__EXTRAIT DU TEXTE__.
────────
Même avant la création d'Haïti, en 1804, à cause de ses soubassements
africains, les tambours, la danse et les chansons populaires étaient au
centre de la pratique de la religion vaudou, coexistant avec le
catholicisme, syncrétisme quasi parfait qui redéfinit le terme. Cette
fusion était nécessaire, car les esclaves, voulant éviter la persécution
de leurs maîtres, dont la plupart des pratiquants de l'église
catholique, dissimulaient leur culte des divinités africaines derrière
les noms et les images des saints catholiques. La scène n'était pas
différente à Cuba (Santeria / Yoruba), au Brésil (Candomblé / Yoruba) et
à Trinité-et-Tobago (Orisha / Yoruba), en Jamaïque (Kumina / Kongo)
etc.
────────
__MATÉRIEL FOURNI__.
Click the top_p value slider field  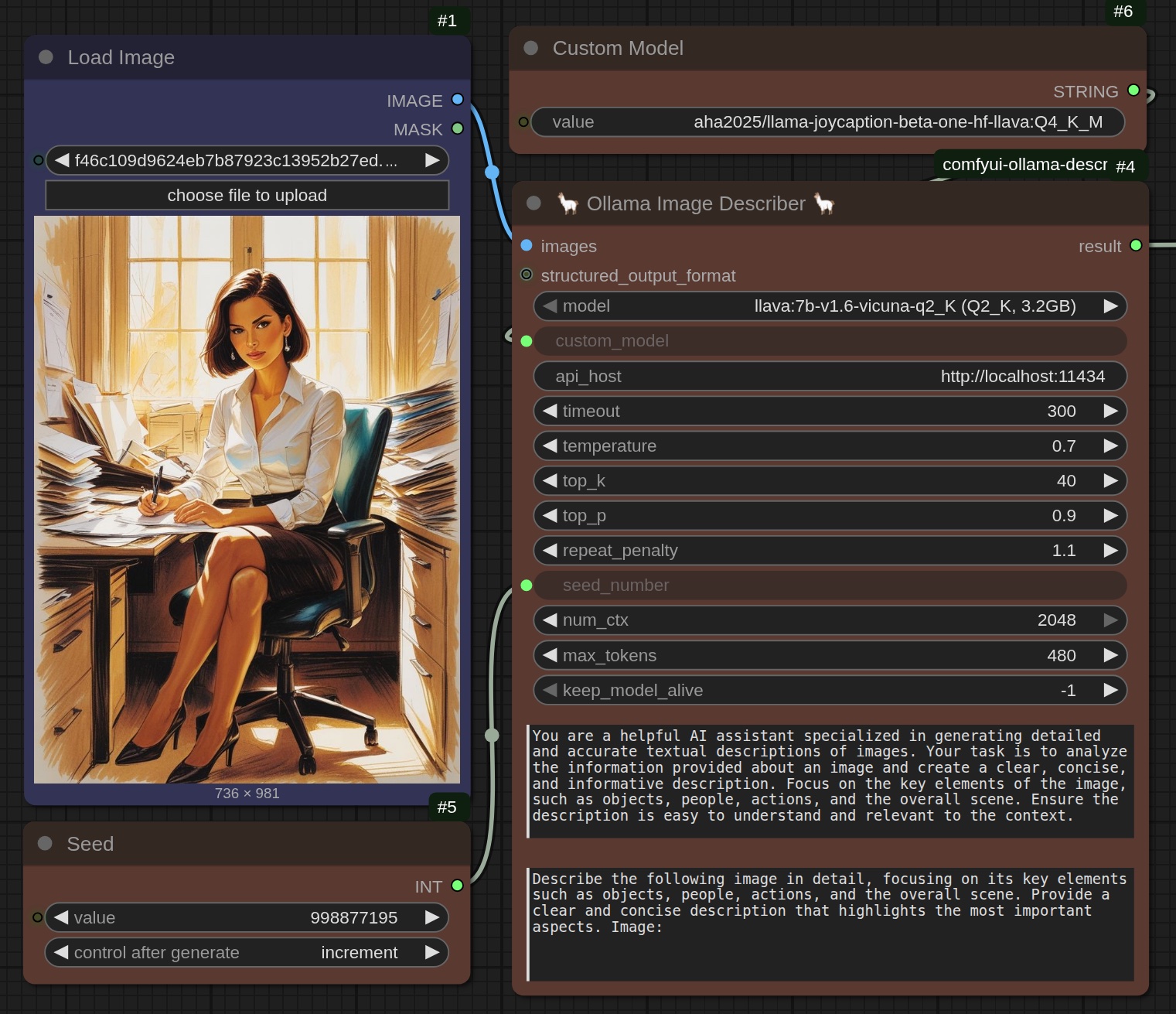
────────
__EXERCICE 1__.
D'après l'extrait sur le vaudou, que voulaient éviter les esclaves en cachant leur culte des divinités africaines derrière les saints catholiques ?
__EXERCICE 2__.
Recopiez fidèlement le passage de l'extrait sur le vaudou qui va de « Même avant la » jusqu'à « (Kumina / Kongo) » inclus.
__EXERCICE 3__.
Les affirmations suivantes concordent-elles avec l'extrait sur le vaudou ? Répondez par oui ou par non, en citant à l'identique les mots du texte qui tranchent.
(a) Le vaudou coexistait avec le catholicisme.
(b) Les tambours ne sont devenus centraux dans la pratique du vaudou qu'après 1804.
(c) Au Brésil, la pratique correspondante porte le nom de Kumina.

__RÉPONSE 1__.
Ils voulaient éviter la persécution de leurs maîtres.

__RÉPONSE 2__.
Même avant la création d'Haïti, en 1804, à cause de ses soubassements
africains, les tambours, la danse et les chansons populaires étaient au
centre de la pratique de la religion vaudou, coexistant avec le
catholicisme, syncrétisme quasi parfait qui redéfinit le terme. Cette
fusion était nécessaire, car les esclaves, voulant éviter la persécution
de leurs maîtres, dont la plupart des pratiquants de l'église
catholique, dissimulaient leur culte des divinités africaines derrière
les noms et les images des saints catholiques. La scène n'était pas
différente à Cuba (Santeria / Yoruba), au Brésil (Candomblé / Yoruba) et
à Trinité-et-Tobago (Orisha / Yoruba), en Jamaïque (Kumina / Kongo)

__RÉPONSE 3__.
(a) Oui : « coexistant avec le catholicisme ».
(b) Non : « Même avant la création d'Haïti, en 1804, à cause de ses soubassements africains, les tambours, la danse et les chansons populaires étaient au centre de la pratique de la religion vaudou ».
(c) Non : « au Brésil (Candomblé / Yoruba) ».